However, because of other strange reasons, St Cuthbert might have been fascinated by ample freshwater supply. This is because Durham cut a niche for possessing these fascinations. For instance, it had frequent and consistently fresh water supplies throughout the year. The site also had another benefit of being in a position that made it be easily defended. These attributes further encouraged the monks to finally lay St Cuthbert’s body to rest at the place. He was initially placed in a coarse and stiff chapel before being transferred to an excellent Saxon granite church.

This church was dedicated and named the White Church in the year 998. But later on, in the year 1093, the White Church was dismantled by the Norman conquerors who replaced it with the splendid Cathedral which still stands to date. The conquerors instead built a special shrine within the Cathedral in the year 1104, from where St Cuthbert’s body together with St Oswald’s head was placed. Surprisingly, his body was still intact and uncorrupted at this time. This was more than four centuries after his death. Much as it is religiously possible to believe these assertions, it is scientifically impossible. A dead body is prone to start decomposing after a short period of time if not treated. It is not stated whether the monks kept on treating the body of the saint (Neilson 1).

That notwithstanding, these events made Durham be reserved as the most important sites for pilgrimage in entire England during the Middle Ages. Consequently, St Cuthbert was equally regarded as the most famous saint of this place. The miracle manifestations of St Cuthbert continued to be experienced long after his final laying to rest. A significant occurrence shocked many. At the height of the Reformation, King Henry VIII sent his commissioners with instructions to destroy the shrine where St Cuthbert was laid to rest.
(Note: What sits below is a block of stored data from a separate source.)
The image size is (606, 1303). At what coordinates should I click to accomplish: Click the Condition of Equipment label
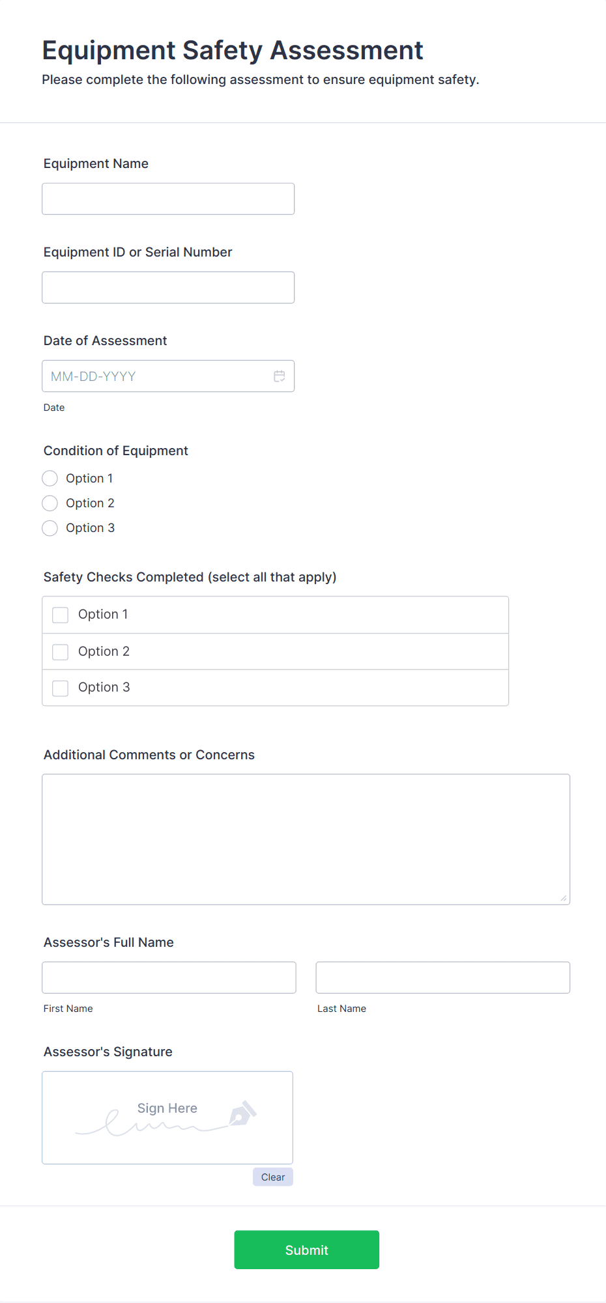(116, 451)
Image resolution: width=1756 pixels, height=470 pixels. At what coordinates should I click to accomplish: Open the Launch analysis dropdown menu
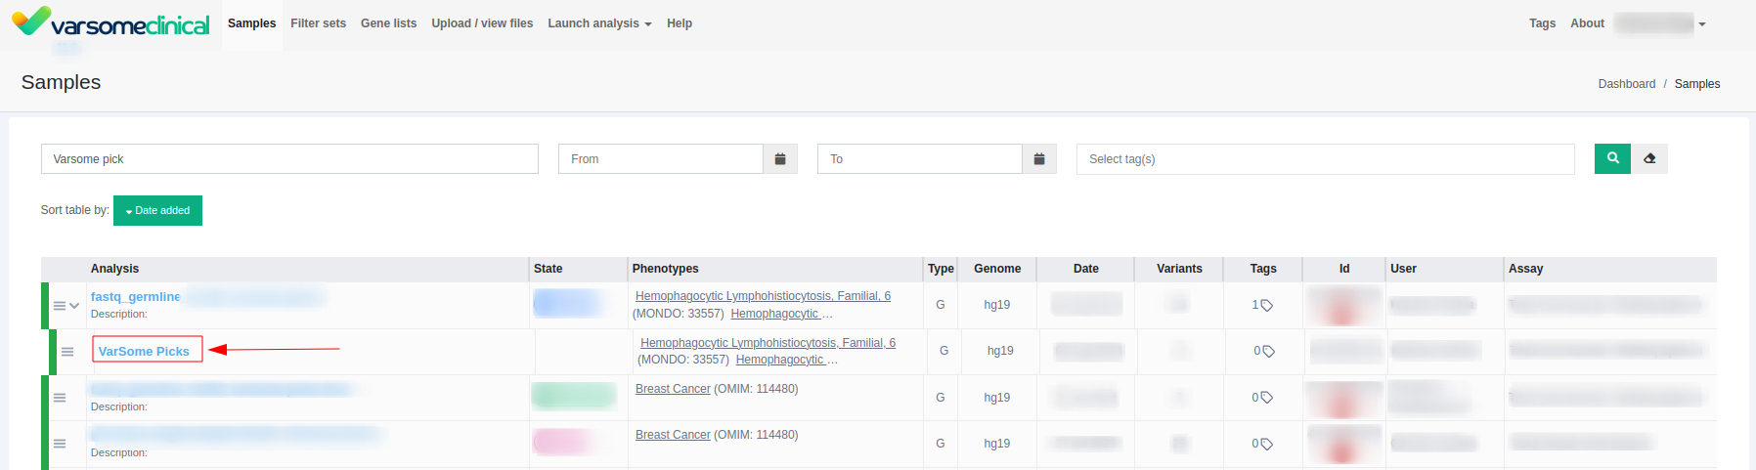[599, 23]
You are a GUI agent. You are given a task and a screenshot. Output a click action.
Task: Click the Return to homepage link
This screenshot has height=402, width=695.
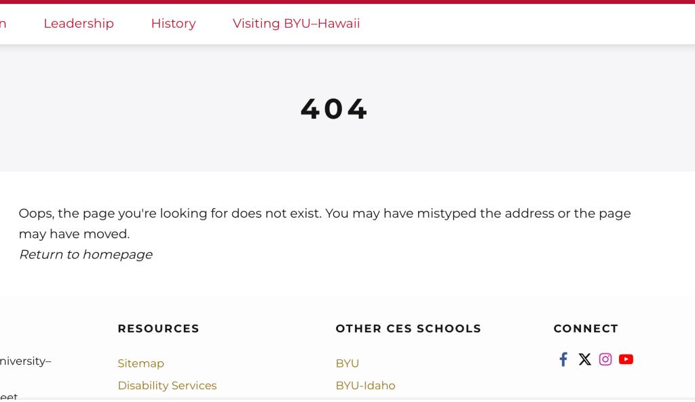tap(86, 255)
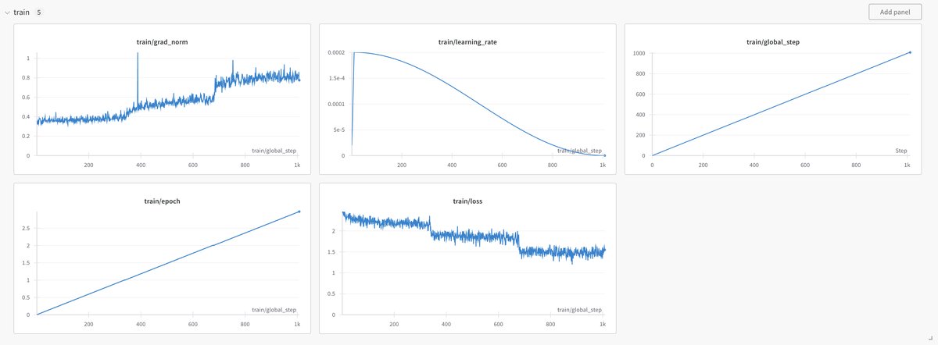Screen dimensions: 938x345
Task: Select the train/learning_rate chart title
Action: (467, 41)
After damaging the shrine, they were shocked to discover that the body of the saint was still intact without any corruption (Cairns 1).

St Cuthbert’s body was again reburied under the damaged shrine by the monks. However, when the tomb was reopened in 1987, only a skeleton and an adult skull were found. The adult skull must have been St Oswald’s. But strangely the skeleton had the same robes and gold casings that were used in burying St Cuthbert in 1104. However, opponents have differed with this side of the story. They believe St Cuthbert’s real body was clandestinely stolen and buried at another site by the Benedictine monks. The answer to this question still remains a mystery to many. Meanwhile, St Cuthbert’s are presently displayed at the Cathedral as valid. Since autopsy examinations cannot be carried out to ascertain his real body, these arguments lack clear validations (Hull 121).

The debate of the authenticity aside, St Cuthbert had, on the one hand, contributed immensely, not only to the flourish of the Celtic traditions but also to the spread of Christianity. One of his magnificent contributions was taking part in the introduction of the Lindisfarne Gospels. This manuscript is surprising still surviving up to date. It was apparently illuminated and produced by Eadfrid, the Bishop of Lindisfarne during the eighth century. Eadfrid then placed it at the St Cuthbert’s shrine from where it remained throughout the monks’ stay there, before fleeing (Hull 121).

The Gospels allegedly disappeared while the monks were crossing the Irish Sea. When the monks became disturbed by this sad happening, St Cuthbert appeared to them in a vision and directed them on the exact location where they were to locate the book. True to the saint’s instructions, the book was found along the shore three days later. Apart from some minimal stains from the seawater, the book was still intact as it was before. Presently the book is at the British Museum, apparently with the same stains (Cairns 1).

St Cuthbert’s miraculous nature could still be visible today if claims by the fishermen in the Island of Farne are anything to go by. According to the fishermen, St. Cuthbert normally sits on a particular rock within the island making beads. Some other sailors also claimed that he appears in the middle of a deadly ocean storm to save the seamen from drowning.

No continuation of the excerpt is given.